Word and element locating data:
— Begin —
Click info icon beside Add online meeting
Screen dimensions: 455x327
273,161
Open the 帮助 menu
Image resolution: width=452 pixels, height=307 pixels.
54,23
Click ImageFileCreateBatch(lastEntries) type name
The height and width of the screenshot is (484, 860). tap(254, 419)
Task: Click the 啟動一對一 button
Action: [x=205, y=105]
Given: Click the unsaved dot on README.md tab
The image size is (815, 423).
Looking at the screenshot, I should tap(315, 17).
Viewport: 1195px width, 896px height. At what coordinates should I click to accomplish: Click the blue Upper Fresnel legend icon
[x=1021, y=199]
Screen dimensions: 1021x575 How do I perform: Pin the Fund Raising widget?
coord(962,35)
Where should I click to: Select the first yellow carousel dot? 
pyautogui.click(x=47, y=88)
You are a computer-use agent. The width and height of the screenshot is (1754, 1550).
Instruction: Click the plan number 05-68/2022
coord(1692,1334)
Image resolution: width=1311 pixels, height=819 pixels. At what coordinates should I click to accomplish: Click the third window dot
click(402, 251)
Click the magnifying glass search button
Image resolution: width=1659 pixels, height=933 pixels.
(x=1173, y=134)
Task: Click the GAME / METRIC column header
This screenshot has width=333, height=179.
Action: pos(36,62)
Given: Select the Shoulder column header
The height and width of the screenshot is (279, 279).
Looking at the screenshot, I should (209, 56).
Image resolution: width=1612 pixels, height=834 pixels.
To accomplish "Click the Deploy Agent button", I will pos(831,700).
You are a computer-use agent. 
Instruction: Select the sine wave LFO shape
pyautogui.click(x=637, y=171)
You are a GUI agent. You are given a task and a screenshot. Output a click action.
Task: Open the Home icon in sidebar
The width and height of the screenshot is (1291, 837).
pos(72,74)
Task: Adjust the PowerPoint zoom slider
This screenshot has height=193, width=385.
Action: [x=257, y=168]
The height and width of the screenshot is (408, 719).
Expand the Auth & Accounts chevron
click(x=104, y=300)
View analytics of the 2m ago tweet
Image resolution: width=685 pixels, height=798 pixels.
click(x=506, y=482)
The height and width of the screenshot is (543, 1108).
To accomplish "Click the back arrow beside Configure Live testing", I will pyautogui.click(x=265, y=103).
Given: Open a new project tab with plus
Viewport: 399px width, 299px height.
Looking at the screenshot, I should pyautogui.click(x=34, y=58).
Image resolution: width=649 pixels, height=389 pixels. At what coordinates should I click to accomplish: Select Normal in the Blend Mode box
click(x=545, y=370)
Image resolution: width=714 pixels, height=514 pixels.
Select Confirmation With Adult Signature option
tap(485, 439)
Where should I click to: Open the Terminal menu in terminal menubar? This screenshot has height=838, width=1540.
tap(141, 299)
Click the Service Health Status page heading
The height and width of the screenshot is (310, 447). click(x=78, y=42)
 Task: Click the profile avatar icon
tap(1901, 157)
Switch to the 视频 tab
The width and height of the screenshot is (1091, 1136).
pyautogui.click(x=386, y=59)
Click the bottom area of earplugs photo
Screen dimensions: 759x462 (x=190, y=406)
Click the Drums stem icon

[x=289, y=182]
— End —
Render the items as a numbered list, leaving out blank lines, starting with the line that contains "Viewport: 1195px width, 896px" and going on through the line that contains "click(x=545, y=370)".

1. Viewport: 1195px width, 896px height. At what coordinates should I click to accomplish: Click the blue Upper Fresnel legend icon
2. [x=1021, y=199]
3. Screen dimensions: 1021x575 How do I perform: Pin the Fund Raising widget?
4. coord(962,35)
5. Where should I click to: Select the first yellow carousel dot? 
6. pyautogui.click(x=47, y=88)
7. You are a computer-use agent. The width and height of the screenshot is (1754, 1550).
8. Instruction: Click the plan number 05-68/2022
9. coord(1692,1334)
10. Image resolution: width=1311 pixels, height=819 pixels. At what coordinates should I click to accomplish: Click the third window dot
11. click(402, 251)
12. Click the magnifying glass search button
13. Image resolution: width=1659 pixels, height=933 pixels.
14. (x=1173, y=134)
15. Task: Click the GAME / METRIC column header
16. This screenshot has width=333, height=179.
17. Action: pos(36,62)
18. Given: Select the Shoulder column header
19. The height and width of the screenshot is (279, 279).
20. Looking at the screenshot, I should (209, 56).
21. Image resolution: width=1612 pixels, height=834 pixels.
22. To accomplish "Click the Deploy Agent button", I will pos(831,700).
23. You are a computer-use agent. 
24. Instruction: Select the sine wave LFO shape
25. pyautogui.click(x=637, y=171)
26. You are a GUI agent. You are given a task and a screenshot. Output a click action.
27. Task: Open the Home icon in sidebar
28. The width and height of the screenshot is (1291, 837).
29. pos(72,74)
30. Task: Adjust the PowerPoint zoom slider
31. This screenshot has height=193, width=385.
32. Action: [x=257, y=168]
33. The height and width of the screenshot is (408, 719).
34. Expand the Auth & Accounts chevron
35. click(x=104, y=300)
36. View analytics of the 2m ago tweet
37. Image resolution: width=685 pixels, height=798 pixels.
38. click(x=506, y=482)
39. The height and width of the screenshot is (543, 1108).
40. To accomplish "Click the back arrow beside Configure Live testing", I will pyautogui.click(x=265, y=103).
41. Given: Open a new project tab with plus
42. Viewport: 399px width, 299px height.
43. Looking at the screenshot, I should pyautogui.click(x=34, y=58).
44. Image resolution: width=649 pixels, height=389 pixels. At what coordinates should I click to accomplish: Select Normal in the Blend Mode box
45. click(x=545, y=370)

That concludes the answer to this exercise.